Pull out every line in the records below that contains the word "title", and copy each one in full.

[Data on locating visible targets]
◇ ◇ ◇ ◇ ◇ ◇ ◇

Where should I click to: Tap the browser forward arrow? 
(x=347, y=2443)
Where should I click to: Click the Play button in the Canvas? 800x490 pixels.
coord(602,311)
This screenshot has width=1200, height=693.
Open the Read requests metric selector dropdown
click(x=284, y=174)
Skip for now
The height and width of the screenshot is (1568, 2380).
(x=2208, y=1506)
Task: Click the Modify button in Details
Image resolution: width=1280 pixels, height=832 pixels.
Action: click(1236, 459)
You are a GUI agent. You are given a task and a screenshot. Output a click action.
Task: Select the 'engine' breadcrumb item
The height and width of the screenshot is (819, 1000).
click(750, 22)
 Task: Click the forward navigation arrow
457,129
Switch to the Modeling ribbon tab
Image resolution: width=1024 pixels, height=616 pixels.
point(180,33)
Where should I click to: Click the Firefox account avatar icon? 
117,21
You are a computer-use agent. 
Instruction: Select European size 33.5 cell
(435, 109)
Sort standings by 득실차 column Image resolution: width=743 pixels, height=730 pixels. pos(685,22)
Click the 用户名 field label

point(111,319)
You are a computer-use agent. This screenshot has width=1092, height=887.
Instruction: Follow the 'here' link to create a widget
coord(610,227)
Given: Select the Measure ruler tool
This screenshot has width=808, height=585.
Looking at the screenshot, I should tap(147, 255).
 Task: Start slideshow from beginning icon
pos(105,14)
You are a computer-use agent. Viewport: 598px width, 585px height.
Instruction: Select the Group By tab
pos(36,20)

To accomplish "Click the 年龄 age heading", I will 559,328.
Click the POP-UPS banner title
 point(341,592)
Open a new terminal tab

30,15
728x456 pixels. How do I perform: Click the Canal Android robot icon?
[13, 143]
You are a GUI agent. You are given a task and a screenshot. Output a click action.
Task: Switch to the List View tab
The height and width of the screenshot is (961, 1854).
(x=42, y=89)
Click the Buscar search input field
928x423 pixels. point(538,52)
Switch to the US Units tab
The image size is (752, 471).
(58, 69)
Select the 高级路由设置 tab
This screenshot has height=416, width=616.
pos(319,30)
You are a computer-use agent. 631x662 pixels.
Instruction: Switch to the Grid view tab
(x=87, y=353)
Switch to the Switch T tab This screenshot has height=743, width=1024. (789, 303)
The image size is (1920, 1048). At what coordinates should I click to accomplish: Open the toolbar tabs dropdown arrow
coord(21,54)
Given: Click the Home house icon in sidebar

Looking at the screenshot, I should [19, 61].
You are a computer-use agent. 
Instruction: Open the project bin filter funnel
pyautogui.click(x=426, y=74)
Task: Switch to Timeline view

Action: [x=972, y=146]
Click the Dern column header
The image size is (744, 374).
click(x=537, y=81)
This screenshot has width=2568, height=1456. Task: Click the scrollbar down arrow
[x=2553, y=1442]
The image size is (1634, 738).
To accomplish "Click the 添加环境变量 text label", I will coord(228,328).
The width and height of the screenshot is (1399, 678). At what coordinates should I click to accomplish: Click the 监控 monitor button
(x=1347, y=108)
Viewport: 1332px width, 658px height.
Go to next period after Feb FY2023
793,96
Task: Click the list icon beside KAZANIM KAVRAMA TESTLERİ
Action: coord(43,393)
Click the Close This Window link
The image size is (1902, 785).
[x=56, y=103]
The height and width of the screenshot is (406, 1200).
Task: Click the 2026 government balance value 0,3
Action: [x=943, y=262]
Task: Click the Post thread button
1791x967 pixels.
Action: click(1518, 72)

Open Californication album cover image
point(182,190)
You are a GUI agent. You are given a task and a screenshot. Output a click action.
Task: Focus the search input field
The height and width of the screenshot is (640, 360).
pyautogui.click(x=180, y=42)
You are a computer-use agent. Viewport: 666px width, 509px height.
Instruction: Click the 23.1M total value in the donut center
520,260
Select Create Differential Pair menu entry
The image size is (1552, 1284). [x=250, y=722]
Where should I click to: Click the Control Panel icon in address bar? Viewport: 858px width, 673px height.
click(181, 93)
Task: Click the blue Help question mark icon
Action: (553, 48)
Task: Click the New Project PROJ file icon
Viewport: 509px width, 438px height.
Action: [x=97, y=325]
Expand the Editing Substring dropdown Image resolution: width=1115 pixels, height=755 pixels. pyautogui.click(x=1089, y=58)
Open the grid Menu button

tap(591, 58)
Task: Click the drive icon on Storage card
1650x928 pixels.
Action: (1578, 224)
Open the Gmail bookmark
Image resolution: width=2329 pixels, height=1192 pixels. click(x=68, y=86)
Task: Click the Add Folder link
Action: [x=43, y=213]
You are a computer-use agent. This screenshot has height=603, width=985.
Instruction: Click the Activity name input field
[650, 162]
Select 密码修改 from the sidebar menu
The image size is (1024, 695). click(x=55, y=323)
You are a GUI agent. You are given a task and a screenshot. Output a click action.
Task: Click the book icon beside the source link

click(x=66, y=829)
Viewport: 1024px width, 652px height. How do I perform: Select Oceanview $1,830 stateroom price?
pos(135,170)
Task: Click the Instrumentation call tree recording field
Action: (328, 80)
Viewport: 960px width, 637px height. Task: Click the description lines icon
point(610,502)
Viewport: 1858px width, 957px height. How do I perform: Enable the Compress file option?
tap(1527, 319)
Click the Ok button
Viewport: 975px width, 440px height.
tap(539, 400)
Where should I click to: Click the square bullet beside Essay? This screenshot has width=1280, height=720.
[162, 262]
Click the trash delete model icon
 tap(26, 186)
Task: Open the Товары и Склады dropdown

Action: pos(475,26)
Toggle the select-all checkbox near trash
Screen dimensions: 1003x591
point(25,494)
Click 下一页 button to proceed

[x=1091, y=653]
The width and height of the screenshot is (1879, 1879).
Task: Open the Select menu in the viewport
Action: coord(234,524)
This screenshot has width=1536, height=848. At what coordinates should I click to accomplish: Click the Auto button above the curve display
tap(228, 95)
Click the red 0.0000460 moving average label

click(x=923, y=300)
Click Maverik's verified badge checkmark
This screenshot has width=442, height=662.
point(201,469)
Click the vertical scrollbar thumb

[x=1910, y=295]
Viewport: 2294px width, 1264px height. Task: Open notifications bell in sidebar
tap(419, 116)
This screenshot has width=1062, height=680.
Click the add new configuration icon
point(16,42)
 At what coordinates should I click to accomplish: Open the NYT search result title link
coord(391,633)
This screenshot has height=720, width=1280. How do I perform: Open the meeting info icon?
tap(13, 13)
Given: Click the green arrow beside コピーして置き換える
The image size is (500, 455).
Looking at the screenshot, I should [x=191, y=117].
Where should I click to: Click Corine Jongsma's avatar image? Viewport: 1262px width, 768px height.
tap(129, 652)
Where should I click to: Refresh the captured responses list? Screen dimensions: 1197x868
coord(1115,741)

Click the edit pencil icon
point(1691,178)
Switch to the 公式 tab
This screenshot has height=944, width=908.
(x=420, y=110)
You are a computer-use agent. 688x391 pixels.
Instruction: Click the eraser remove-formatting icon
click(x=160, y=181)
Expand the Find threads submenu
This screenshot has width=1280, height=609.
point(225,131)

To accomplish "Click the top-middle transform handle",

◇ ◇ ◇ ◇ ◇ ◇ ◇

■ **SOLUTION**:
Click the POP-UPS banner title
 At what coordinates should I click to accomplish: Open the NYT search result title link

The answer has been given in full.